▸ **REQUIRED ACTION**
Word for word, restate the lines from the one holding "This screenshot has height=404, width=955." through the end of the data below, including both endpoints and nothing more.

▸ **EXERCISE MATERIALS**
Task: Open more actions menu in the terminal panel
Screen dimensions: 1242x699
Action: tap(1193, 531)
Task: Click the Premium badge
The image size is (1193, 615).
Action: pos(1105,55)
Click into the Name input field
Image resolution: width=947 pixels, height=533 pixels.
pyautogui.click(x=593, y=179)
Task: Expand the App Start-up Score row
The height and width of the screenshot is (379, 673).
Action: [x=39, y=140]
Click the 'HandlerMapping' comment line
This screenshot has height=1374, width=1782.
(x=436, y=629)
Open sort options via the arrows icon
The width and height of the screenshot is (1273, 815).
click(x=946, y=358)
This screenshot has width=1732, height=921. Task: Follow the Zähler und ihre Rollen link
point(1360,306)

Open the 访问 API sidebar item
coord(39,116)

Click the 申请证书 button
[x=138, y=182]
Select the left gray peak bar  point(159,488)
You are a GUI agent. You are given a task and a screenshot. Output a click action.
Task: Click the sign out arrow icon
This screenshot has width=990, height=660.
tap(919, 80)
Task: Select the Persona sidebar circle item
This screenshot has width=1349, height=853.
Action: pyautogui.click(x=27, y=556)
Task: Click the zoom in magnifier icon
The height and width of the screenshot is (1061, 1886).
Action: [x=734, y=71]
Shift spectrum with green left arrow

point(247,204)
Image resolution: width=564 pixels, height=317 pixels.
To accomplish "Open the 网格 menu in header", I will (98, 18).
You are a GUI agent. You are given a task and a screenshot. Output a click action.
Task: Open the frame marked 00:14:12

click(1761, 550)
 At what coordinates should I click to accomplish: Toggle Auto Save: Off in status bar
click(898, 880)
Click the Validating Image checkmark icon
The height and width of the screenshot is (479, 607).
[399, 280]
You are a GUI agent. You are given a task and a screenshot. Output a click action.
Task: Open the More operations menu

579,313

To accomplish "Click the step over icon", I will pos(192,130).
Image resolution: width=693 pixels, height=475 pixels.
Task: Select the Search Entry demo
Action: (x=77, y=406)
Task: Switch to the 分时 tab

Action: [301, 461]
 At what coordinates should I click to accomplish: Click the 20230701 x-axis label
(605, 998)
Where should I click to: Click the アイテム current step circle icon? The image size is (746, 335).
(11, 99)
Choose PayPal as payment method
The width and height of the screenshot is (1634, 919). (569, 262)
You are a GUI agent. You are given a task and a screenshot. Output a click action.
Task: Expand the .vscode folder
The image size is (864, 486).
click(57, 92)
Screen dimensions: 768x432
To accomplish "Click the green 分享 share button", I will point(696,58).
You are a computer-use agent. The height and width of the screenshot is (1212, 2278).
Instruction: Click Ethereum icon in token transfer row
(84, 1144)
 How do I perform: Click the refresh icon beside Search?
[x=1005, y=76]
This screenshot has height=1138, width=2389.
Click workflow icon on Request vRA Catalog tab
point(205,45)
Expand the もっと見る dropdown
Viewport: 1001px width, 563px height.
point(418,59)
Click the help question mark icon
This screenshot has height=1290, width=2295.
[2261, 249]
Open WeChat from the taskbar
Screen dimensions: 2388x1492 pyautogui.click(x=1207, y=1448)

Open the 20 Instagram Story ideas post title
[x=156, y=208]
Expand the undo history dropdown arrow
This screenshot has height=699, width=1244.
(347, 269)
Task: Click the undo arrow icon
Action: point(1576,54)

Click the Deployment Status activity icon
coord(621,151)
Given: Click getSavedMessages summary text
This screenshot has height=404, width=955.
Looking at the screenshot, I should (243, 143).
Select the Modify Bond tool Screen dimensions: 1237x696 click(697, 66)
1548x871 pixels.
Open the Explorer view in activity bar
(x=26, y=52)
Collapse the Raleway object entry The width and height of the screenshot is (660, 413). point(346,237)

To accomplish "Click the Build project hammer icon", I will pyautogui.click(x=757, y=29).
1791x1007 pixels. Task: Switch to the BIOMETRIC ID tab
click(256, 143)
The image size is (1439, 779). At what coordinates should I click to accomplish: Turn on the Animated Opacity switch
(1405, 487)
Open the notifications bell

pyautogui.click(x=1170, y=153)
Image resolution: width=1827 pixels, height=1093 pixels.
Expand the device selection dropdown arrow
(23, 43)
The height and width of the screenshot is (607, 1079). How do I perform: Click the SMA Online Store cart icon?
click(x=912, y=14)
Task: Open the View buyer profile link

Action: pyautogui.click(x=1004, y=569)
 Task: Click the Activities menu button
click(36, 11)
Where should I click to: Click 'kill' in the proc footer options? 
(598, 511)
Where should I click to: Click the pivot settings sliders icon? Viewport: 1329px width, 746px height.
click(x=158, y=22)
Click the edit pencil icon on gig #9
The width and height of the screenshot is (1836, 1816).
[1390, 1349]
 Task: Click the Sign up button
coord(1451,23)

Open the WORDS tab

▸ **SOLVED PROBLEM**
This screenshot has height=404, width=955.
Looking at the screenshot, I should (243, 143).
Select the Modify Bond tool Screen dimensions: 1237x696 click(697, 66)
1548x871 pixels.
Open the Explorer view in activity bar
(x=26, y=52)
Collapse the Raleway object entry The width and height of the screenshot is (660, 413). point(346,237)

To accomplish "Click the Build project hammer icon", I will pyautogui.click(x=757, y=29).
1791x1007 pixels. Task: Switch to the BIOMETRIC ID tab
click(256, 143)
The image size is (1439, 779). At what coordinates should I click to accomplish: Turn on the Animated Opacity switch
(1405, 487)
Open the notifications bell

pyautogui.click(x=1170, y=153)
Image resolution: width=1827 pixels, height=1093 pixels.
Expand the device selection dropdown arrow
(23, 43)
The height and width of the screenshot is (607, 1079). How do I perform: Click the SMA Online Store cart icon?
click(x=912, y=14)
Task: Open the View buyer profile link

Action: pyautogui.click(x=1004, y=569)
 Task: Click the Activities menu button
click(36, 11)
Where should I click to: Click 'kill' in the proc footer options? 
(598, 511)
Where should I click to: Click the pivot settings sliders icon? Viewport: 1329px width, 746px height.
click(x=158, y=22)
Click the edit pencil icon on gig #9
The width and height of the screenshot is (1836, 1816).
[1390, 1349]
 Task: Click the Sign up button
coord(1451,23)

Open the WORDS tab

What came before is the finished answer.